At the current extraction rates, and the rate of increase in that rate, and the availability of the resources, plus a 100% assumed increase in the total estimated availability, and the time it takes to extract those resources, and the sinking of early emissions into the oceans and biome, the following happens:
Peak uranium 2035
Peak energy 2050
Peak coal 2070
Peak CO2 530 ppm
The only way out of this inevitable decline in available energy is the development of nuclear powered sources that do not rely on uranium. Once the energy supply problem is solved many, many things will change. Energy is wealth.

ClimateOtter
Reply to  Richard Petschauer
August 18, 2016 4:59 am

Crispin~ Thorium salts.

MarkW
Reply to  Richard Petschauer
August 18, 2016 7:35 am

Your “peaks” are between 100 and 1000 years too early.

Latitude
August 17, 2016 1:07 pm

We would have had a hot spot..
..but the clouds wiped it out
Just wait for it….

dp
August 17, 2016 1:15 pm

Can I get an “I told you so!” for Willis who has pushed hard on the emergent phenomena button for several years?

Reply to  dp
August 19, 2016 6:58 am

+100

Resourceguy
August 17, 2016 2:44 pm

The “researchers” in Australia were too busy playing politics for this kind of work.

Walter Sobchak
August 17, 2016 3:55 pm

“I really don’t clouds at all.”

Walter Sobchak
Reply to  Walter Sobchak
August 17, 2016 3:56 pm

Sorry.

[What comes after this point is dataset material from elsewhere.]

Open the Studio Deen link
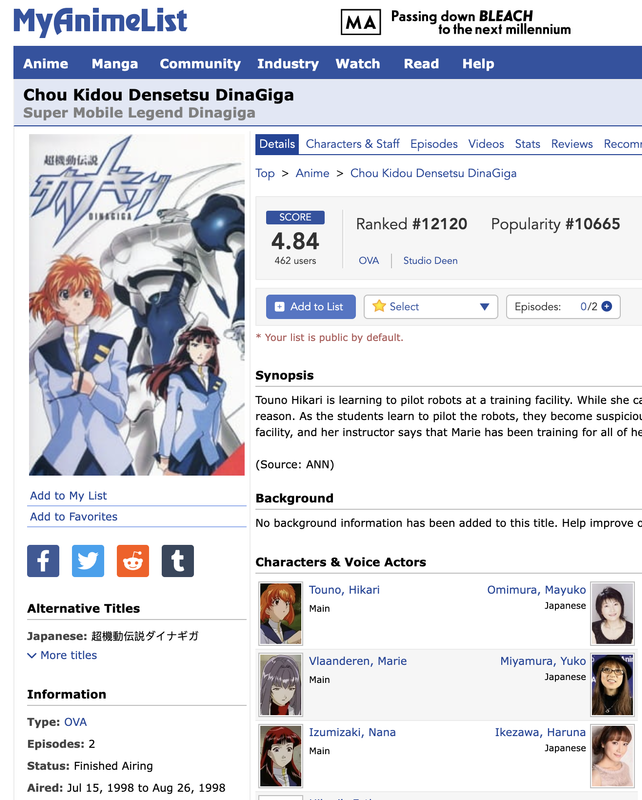coord(430,261)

I couldn’t resist. It is a great song. You kids should listen to it.

RoHa
Reply to  Walter Sobchak
August 17, 2016 8:25 pm

It is a great song. We get it every time clouds are mentioned on WUWT.

Macha
August 17, 2016 4:09 pm

Global Averages are largely a waste of time. Look at the raw data in each area of the planet. It will tell you a lot more about, both, the weather and the climate. Ie. Poles, land – desert and forest, ocean, tropical, and mid latitudes. All can average 17C but max/ mins differ greatly. Even a stopped watch is right twice a day. More research into SH polar vortex and ozone profile with altitude is needed. The current chemistry theory does not match observations, thanks to nullschoolearth even I can see that.

August 17, 2016 7:16 pm

Isn’t the total GHG effect something on the order of 42 W/m^2? If clouds are cooling by 20 W/m^2 we better hope it stays cloudy :>)

August 17, 2016 8:12 pm

what about the thick ones at 40 degrees?

RoHa
August 17, 2016 8:28 pm

Of course, the cooling effect isn’t enough to offset the Catastrophic Man Made Global Waming, is it?
We’re still doomed, I hope.

GregK
Reply to  RoHa
August 18, 2016 2:08 am

Eventually certainly..
http://futurism.com/death-from-the-skies-how-our-solar-system-will-die/
We’ll all be reduced to scattered atoms, or maybe even scattered sub-atomic or sub sub-atomic particles wandering fairly aimlessly around in somewhat diluted space. Or more excitingly sucked down the plughole of a black hole to wherever that leads.

ClimateOtter
Reply to  GregK
August 18, 2016 5:00 am

Why does that sound like something from ‘The Golden Compass’…..

Geoff Sherrington
August 18, 2016 6:43 am

We are so accustomed to clouds that we forget about why they are there.
The most logical reason for their existence is to take part in a thermostatic feedback process to modulate surface temperatures.
Why else would they exist? What other functions do they have in the grand plan of Nature?
Geoff.

Joe Crawford
Reply to  Geoff Sherrington
August 18, 2016 1:39 pm

Possibly to redistribute a bit of fresh water that most life on land requires? But I agree. They most probably modulate surface temperatures. I’ve never seen a system yet that survived more than an instant with only positive feedback.

MarkW
August 18, 2016 7:21 am

Why waste your time studying the clouds? Isn’t the science already settled?
/snark

ferd berple
August 18, 2016 11:59 am

Thin clouds at about 5 km altitude
=============
Co-incidentally the center of mass of the atmosphere is also 5km. And when multiplied by the lapse rate of 6.5C/km you receive a surface warming of 32.5C, which co-incidentally matches the so called greenhouse effect.